Every record is to be transcribed exactly as written.
PROVIDED MATERIAL Start Marker
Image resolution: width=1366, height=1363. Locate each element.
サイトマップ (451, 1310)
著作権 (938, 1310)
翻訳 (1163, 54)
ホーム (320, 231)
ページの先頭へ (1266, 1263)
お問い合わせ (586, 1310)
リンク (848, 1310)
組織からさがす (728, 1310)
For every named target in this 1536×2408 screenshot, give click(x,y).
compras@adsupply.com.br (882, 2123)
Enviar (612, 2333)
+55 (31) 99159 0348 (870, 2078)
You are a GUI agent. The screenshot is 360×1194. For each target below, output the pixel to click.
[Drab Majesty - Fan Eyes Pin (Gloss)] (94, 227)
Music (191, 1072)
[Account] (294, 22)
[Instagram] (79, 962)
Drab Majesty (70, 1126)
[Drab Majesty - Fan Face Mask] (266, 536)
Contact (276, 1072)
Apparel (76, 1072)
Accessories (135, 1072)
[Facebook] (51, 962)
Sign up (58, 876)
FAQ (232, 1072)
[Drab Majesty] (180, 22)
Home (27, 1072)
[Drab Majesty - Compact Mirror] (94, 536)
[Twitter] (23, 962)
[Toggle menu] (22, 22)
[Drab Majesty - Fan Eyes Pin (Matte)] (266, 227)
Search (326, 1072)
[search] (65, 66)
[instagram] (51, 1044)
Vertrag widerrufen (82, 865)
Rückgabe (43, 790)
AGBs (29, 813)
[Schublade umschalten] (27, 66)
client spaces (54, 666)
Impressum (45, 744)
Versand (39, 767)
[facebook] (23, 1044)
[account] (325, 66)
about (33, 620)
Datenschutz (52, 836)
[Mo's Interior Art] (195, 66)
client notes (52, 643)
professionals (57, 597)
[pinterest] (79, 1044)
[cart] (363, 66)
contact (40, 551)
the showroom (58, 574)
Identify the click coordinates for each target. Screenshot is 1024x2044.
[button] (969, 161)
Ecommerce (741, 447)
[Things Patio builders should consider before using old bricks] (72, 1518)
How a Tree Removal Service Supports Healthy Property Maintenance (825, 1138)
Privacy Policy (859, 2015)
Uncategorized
PROVIDED MATERIAL End Marker
EXERCISE RESPONSE:
Image resolution: width=1366, height=1363. Locate each element.
サイトマップ (451, 1310)
著作権 (938, 1310)
翻訳 (1163, 54)
ホーム (320, 231)
ページの先頭へ (1266, 1263)
お問い合わせ (586, 1310)
リンク (848, 1310)
組織からさがす (728, 1310)
For every named target in this 1536×2408 screenshot, give click(x,y).
compras@adsupply.com.br (882, 2123)
Enviar (612, 2333)
+55 (31) 99159 0348 (870, 2078)
You are a GUI agent. The screenshot is 360×1194. For each target below, output the pixel to click.
[Drab Majesty - Fan Eyes Pin (Gloss)] (94, 227)
Music (191, 1072)
[Account] (294, 22)
[Instagram] (79, 962)
Drab Majesty (70, 1126)
[Drab Majesty - Fan Face Mask] (266, 536)
Contact (276, 1072)
Apparel (76, 1072)
Accessories (135, 1072)
[Facebook] (51, 962)
Sign up (58, 876)
FAQ (232, 1072)
[Drab Majesty] (180, 22)
Home (27, 1072)
[Drab Majesty - Compact Mirror] (94, 536)
[Twitter] (23, 962)
[Toggle menu] (22, 22)
[Drab Majesty - Fan Eyes Pin (Matte)] (266, 227)
Search (326, 1072)
[search] (65, 66)
[instagram] (51, 1044)
Vertrag widerrufen (82, 865)
Rückgabe (43, 790)
AGBs (29, 813)
[Schublade umschalten] (27, 66)
client spaces (54, 666)
Impressum (45, 744)
Versand (39, 767)
[facebook] (23, 1044)
[account] (325, 66)
about (33, 620)
Datenschutz (52, 836)
[Mo's Interior Art] (195, 66)
client notes (52, 643)
professionals (57, 597)
[pinterest] (79, 1044)
[cart] (363, 66)
contact (40, 551)
the showroom (58, 574)
Identify the click coordinates for each target. Screenshot is 1024x2044.
[button] (969, 161)
Ecommerce (741, 447)
[Things Patio builders should consider before using old bricks] (72, 1518)
How a Tree Removal Service Supports Healthy Property Maintenance (825, 1138)
Privacy Policy (859, 2015)
Uncategorized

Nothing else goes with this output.